Even as the topic of wall payment remains a diplomatic dead end, the two countries continue to negotiate on NAFTA, which Trump has called a horrible deal for the U.S. that led to the loss of hundreds of thousands of manufacturing jobs. Trump last month indicated that he could be flexible with Nafta talks ahead of Mexico’s July presidential election - and then repeated his threat to withdraw if he can’t reach an agreement that’s “fair” for America.

Meanwhile, both governments have strived to portray their ties as strong and the exchanges between their leaders as smooth.

“We enjoy a great relationship with Mexico and the two administrations have been working for a year to deepen our cooperation across a range of issues including security, immigration, trade and economics,” Michael Anton, the top spokesman for Trump’s National Security Council, said in a statement.

Ironically, Mexican Foreign Secretary - both current and former - Luis Videgaray called the U.S.-Mexico relationship closer under Trump than in previous administrations.

“I think in many ways the relationship today is more fluid,” Videgaray said earlier this month in Mexico City alongside Secretary of State Rex Tillerson. “It’s closer than it was with previous administrations, which might be surprising to some people, but that’s a fact of life.”

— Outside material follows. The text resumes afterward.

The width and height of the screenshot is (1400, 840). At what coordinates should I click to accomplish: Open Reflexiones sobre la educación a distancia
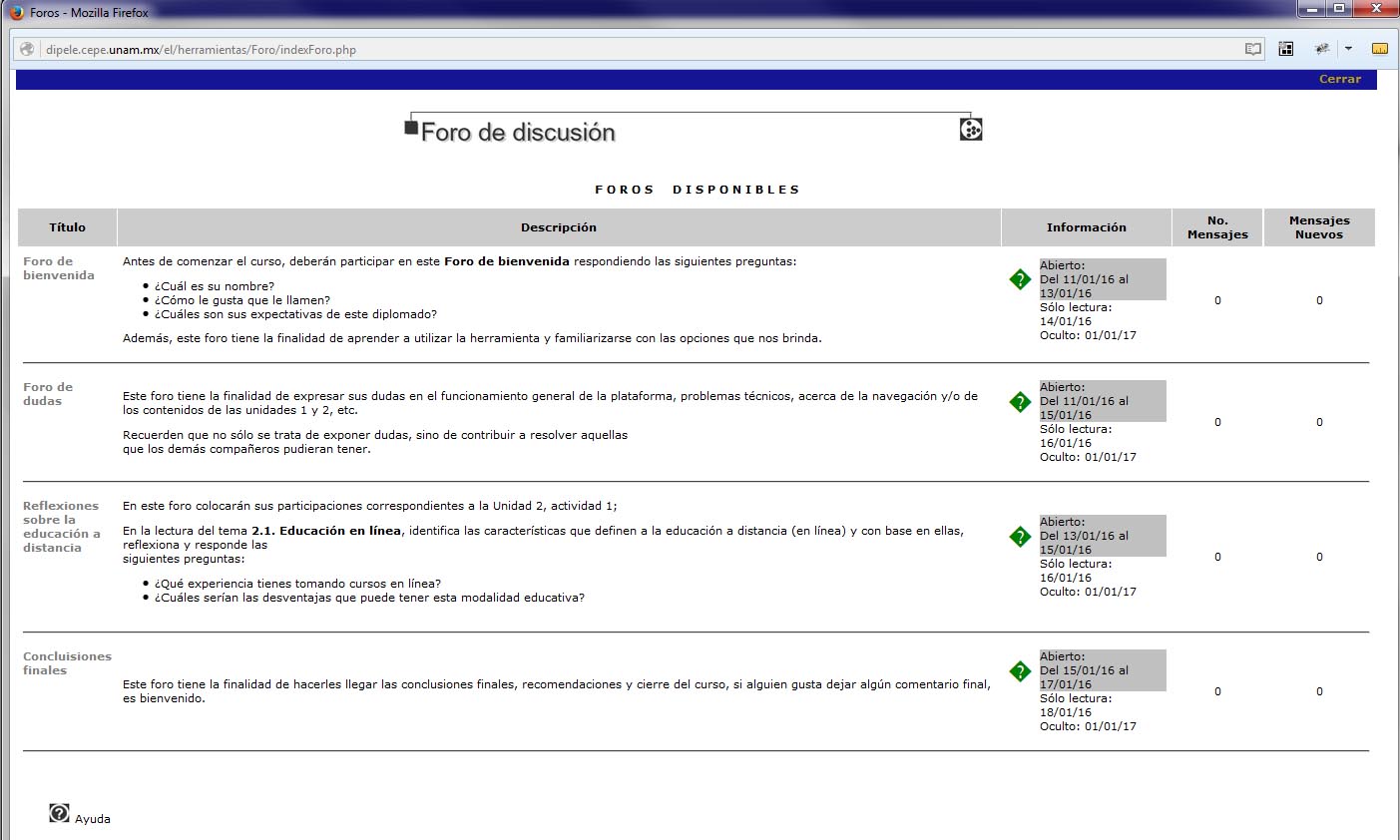61,527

Trump’s 2016 visit to Mexico led to the resignation of Videgaray as finance minister after his involvement in arranging a meeting with Kushner became public. Mr. Videgaray returned to Mr. Peña Nieto´s cabinet as foreign minister after Trump won the U.S. election.

Plans for the meeting were originally announced on Feb. 14, after Videgaray visited Washington and met with Trump administration officials including Kushner, Treasury Secretary Steve Mnuchin, Commerce Secretary Wilbur Ross, National Economic Council Director Gary Cohn and National Security Advisor H.R. McMaster.

Pena Nieto last visited the White House to meet with President Barack Obama in July 2016. Trump hasn’t visited Mexico as president. Pena Nieto, who leaves office in December, still hopes the meeting will happen at some point, according to Bloomberg.